I currently have a subscription to eMusic,  and out of curiosity using some open source mp3 utilities I wrote a short utility to dump the MP3 headers to the screen.  What I found was interesting, and so I have come to (what appears to be) the best forum on the web for discussion of such matters.

First I was not happy to find that when music from eMusic is encoded with the Fraunhofer encoder, they are inserting into the id3v2 header a PRIV field. In this field is encoded everything they need to trace the download to me which includes date, time, session ID, and some other identifiers.  I don't care so much unless my portable MP3 player or computer gets lost or stolen, and then if some kid uploads my music to some share site I would probably be hunted down like a dog...  But thats not really why I'm making this post.

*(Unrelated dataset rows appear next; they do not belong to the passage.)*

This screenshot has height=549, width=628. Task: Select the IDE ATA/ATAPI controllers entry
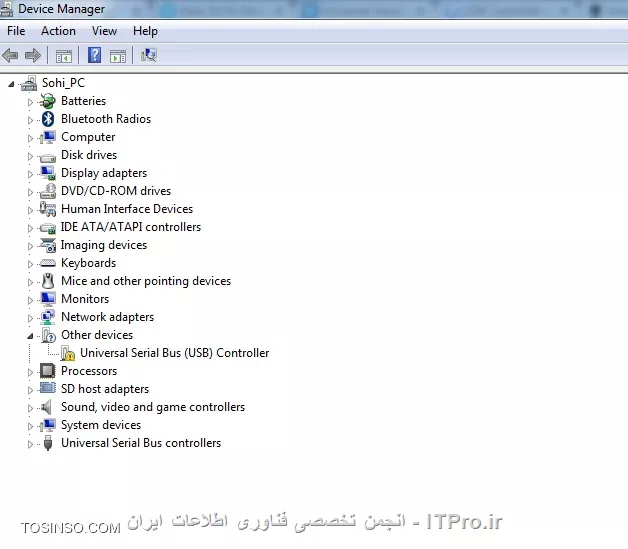(x=130, y=227)

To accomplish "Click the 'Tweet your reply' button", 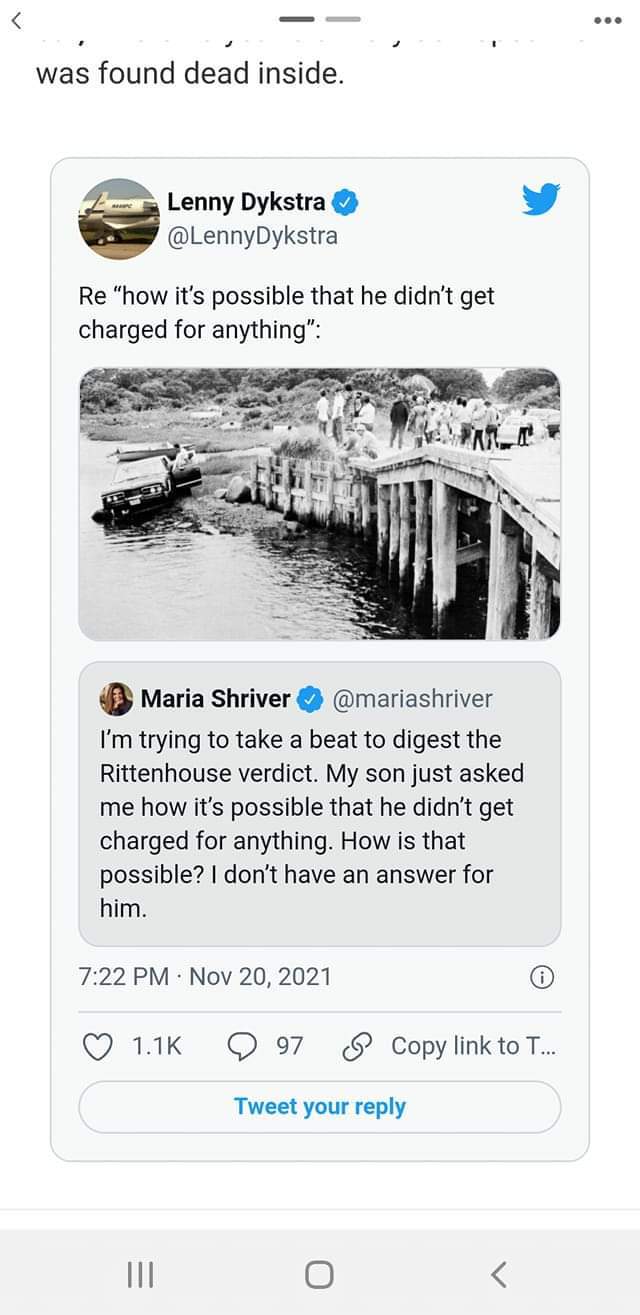I will click(x=320, y=1106).
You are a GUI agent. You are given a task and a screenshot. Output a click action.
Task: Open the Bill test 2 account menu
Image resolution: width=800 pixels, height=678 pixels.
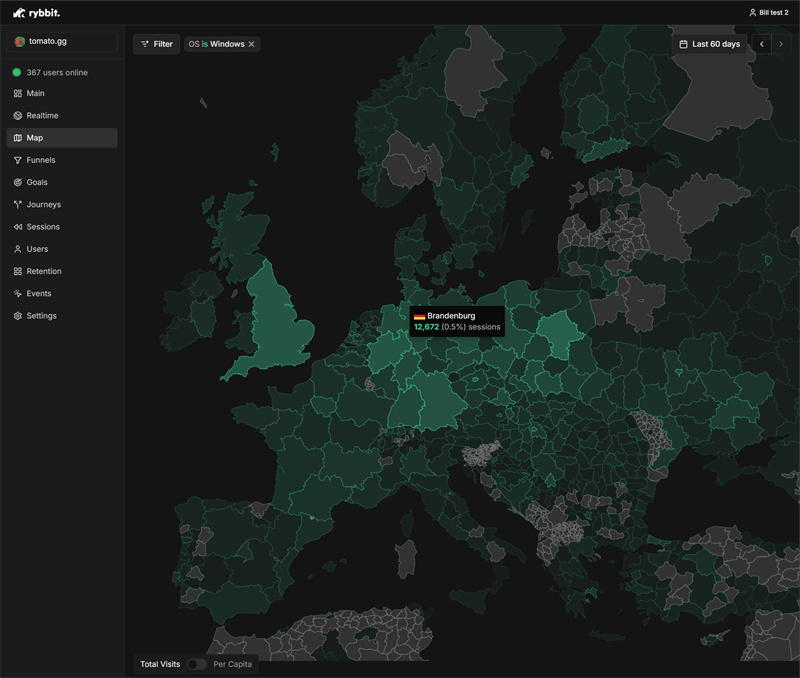(768, 13)
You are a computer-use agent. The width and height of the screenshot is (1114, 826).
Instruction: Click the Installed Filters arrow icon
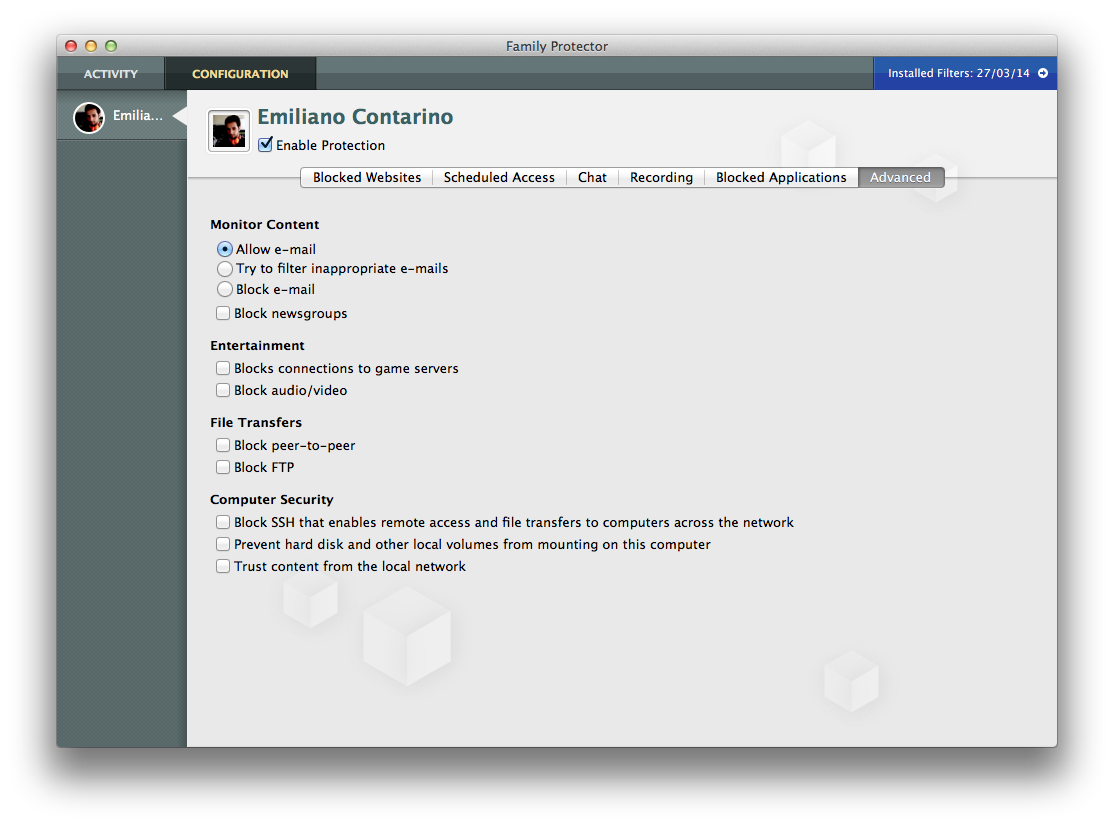pos(1042,73)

What I also found while scanning the id3v2 headers is that when eMusic encodes with Fraunhofer, they use the "VBR q100" settings.  Are these settings any good?  The only posts I could find about this Fraunhofer setting were these two, which state the q100 settings uses a 16 kHz cutoff.  The audio graph looks not quite as good as LAME V0 graph.

These are the posts:
Maximizing VBR Quality, Squeezing out the last 2%
Question about VBR and --strictly-enforce-iso


Personally, I use LAME when I rip my CDs using the "-V0 --vbr-new -q0 --lowpass 19.7" settings.  Any comments on those settings would be welcome too.

Thanks.

 

Fraunhofer Q100 setting vs LAME V0

Reply #2
Personally, I use LAME when I rip my CDs using the "-V0 --vbr-new -q0 --lowpass 19.7" settings.  Any comments on those settings would be welcome too.

I'd avoid all the special flags and start from a much lower -V setting, like -V5. If the resulting encodes are not transparent to you, gradually decrease the -V setting. I think you might be surprised at the level that sounds transparent to you. As a safety margin you might then just choose -V one level better than the one that was transparent. It's of course "safe" (read: as good as LAME VBR encodes will get) to choose -V0 and not do any testing, which potentially takes up a lot more space than the files produced by the above mentioned method.
It's only audiophile if it's inconvenient.